# [EXERCISE REQUIREMENTS]
Scan the listing and copy each line where the word "Task" is present.

# [INFORMATION SUPPLIED]
▬▬▬▬▬▬▬▬▬▬
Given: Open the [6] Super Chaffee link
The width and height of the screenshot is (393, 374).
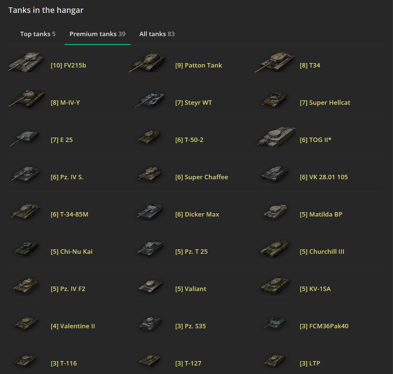Looking at the screenshot, I should click(201, 177).
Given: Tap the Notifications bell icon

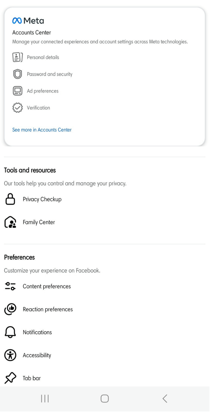Looking at the screenshot, I should coord(10,332).
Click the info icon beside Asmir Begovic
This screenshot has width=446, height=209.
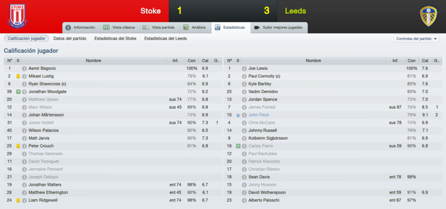[24, 69]
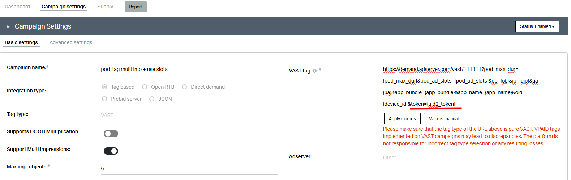Edit the Campaign name field

point(189,69)
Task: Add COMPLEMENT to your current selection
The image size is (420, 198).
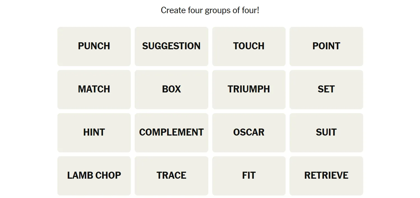Action: pos(171,133)
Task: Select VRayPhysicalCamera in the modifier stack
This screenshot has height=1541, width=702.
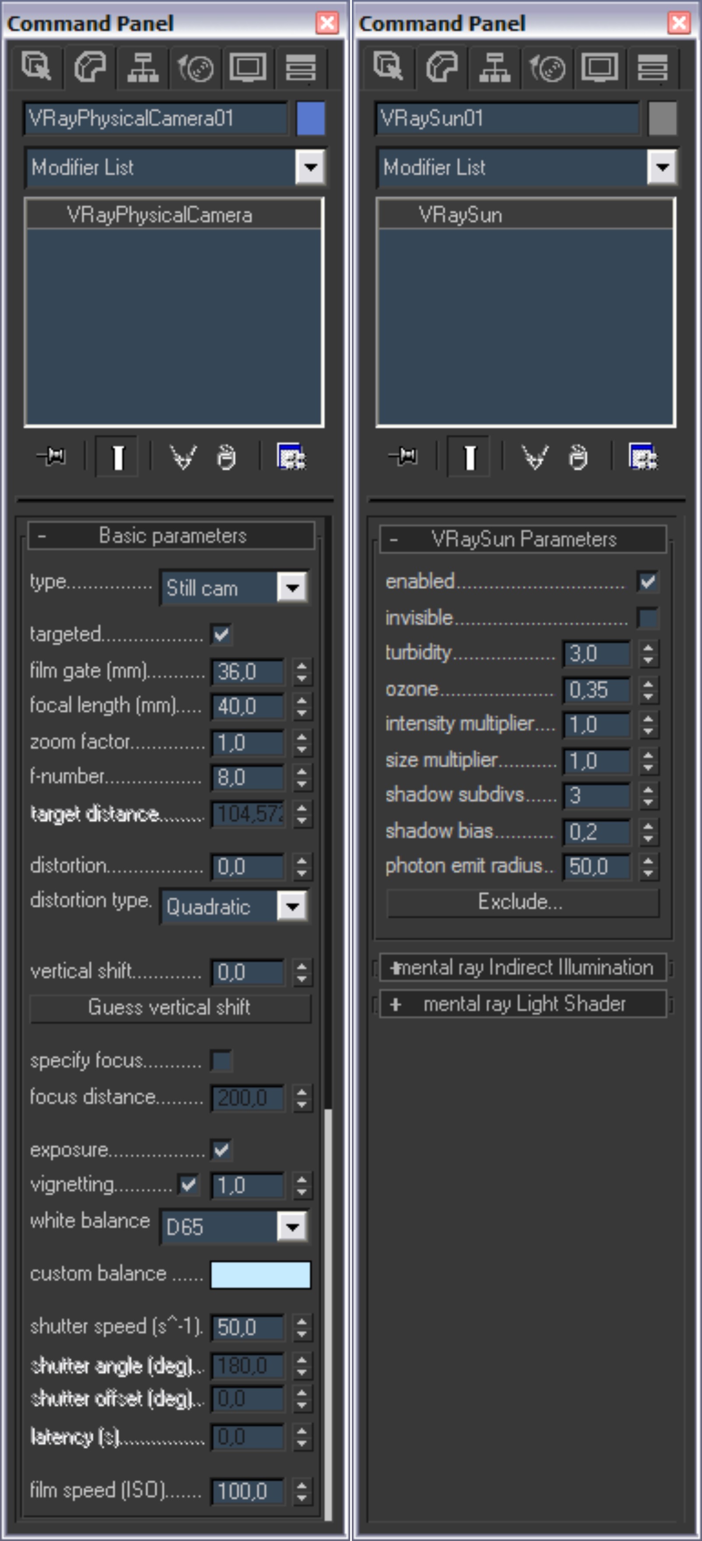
▬▬▬▬▬▬▬▬▬▬
# [EXERCISE ANSWER]
Task: Add COMPLEMENT to your current selection
Task: Select VRayPhysicalCamera in the modifier stack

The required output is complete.